There’s a blush of pink that comes over his
cheeks when he realizes what he’s just
decided to engage in. This is no teenage
girl who giggles and flips her hair
when he says what he’s read in books or
heard in movies. This woman’s sharp tongue
slings the arrows right back at him —
aiming just a bit lower than the jugular.
Not enough to kill, but just enough to maim.
Those boyish smiles never really leave their
lips…but over time, the wounds of arrows
near the heart make their blush a little harder
to see and the zing of their banter a little harder
to swallow.

An Open Letter to the Nymph (you know who you are),

Not sure if you are aware, but that poem was for my LOVE
not some sprite who runs around without any clothes on.
If we want to talk about liars, why don’t you go ahead and
tell me your age, or who you were with last night —

What was that? I couldn’t hear you over the symphony of the
birds. The nightingale in particular is sounding lovely these days.
In fact, I can’t get him to shut up. I guess we just
hear what we want to, don’t we?

Winter, yes, the killing frost will come, but I’ve got a nice
little place in the woods by the lake. I build fires
and drink a little hot cider — it’s really enchanting.
You’re right though, the flowers do die, I never really said they wouldn’t.

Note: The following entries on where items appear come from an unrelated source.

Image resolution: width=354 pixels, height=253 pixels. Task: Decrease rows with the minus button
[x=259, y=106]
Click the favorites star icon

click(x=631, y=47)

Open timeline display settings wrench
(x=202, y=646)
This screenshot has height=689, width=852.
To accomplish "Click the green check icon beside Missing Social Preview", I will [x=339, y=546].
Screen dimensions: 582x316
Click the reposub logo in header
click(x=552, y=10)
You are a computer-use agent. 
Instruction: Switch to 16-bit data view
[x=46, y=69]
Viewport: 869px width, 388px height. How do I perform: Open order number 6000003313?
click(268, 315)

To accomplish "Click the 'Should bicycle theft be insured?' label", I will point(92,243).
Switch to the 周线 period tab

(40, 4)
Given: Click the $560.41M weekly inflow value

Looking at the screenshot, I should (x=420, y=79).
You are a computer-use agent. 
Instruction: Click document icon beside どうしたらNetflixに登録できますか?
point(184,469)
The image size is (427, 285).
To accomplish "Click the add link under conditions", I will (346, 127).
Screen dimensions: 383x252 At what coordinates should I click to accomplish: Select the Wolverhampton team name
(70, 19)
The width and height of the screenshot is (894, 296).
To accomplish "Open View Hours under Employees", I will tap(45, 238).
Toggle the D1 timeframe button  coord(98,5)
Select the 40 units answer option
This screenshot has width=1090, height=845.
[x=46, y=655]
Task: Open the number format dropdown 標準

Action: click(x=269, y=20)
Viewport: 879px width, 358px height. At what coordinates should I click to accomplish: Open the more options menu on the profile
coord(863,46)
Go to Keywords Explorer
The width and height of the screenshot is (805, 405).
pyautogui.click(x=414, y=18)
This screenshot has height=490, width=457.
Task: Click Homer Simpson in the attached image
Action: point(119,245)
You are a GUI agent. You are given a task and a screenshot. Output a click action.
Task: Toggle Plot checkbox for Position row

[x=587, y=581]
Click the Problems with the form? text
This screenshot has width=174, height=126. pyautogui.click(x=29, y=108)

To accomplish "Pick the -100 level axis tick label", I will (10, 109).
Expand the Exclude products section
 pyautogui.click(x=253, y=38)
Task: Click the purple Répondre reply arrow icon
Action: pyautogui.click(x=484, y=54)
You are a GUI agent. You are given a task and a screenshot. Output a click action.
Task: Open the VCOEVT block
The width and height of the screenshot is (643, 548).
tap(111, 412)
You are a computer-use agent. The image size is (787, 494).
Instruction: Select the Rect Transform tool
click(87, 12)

A honeyed tongue, sounds messy, but if you’re into that sort
of thing I hear the satyrs are game for anything.
Me? Myself? Well, I’m more of the sensitive and romantic type:
you know, the kind who makes more than breakfast in bed.

Best,

The Passionate Shepherd

Today’s NaPoWriMo challenge is to “write a persona poem – a poem in the voice of someone else. Your persona could be a mythological or fictional character, a historical figure, or even an inanimate object.”

Christopher Marlowe’s pastoral poem “The Passionate Shepherd to His Love” has inspired many poems, so I wanted in on the action. I wrote back in response to Sir Walter Raleigh’s poem “The Nymph Reply to the Shepherd” in the form of an open letter (that’s poetic free verse, right? So it counts, right?)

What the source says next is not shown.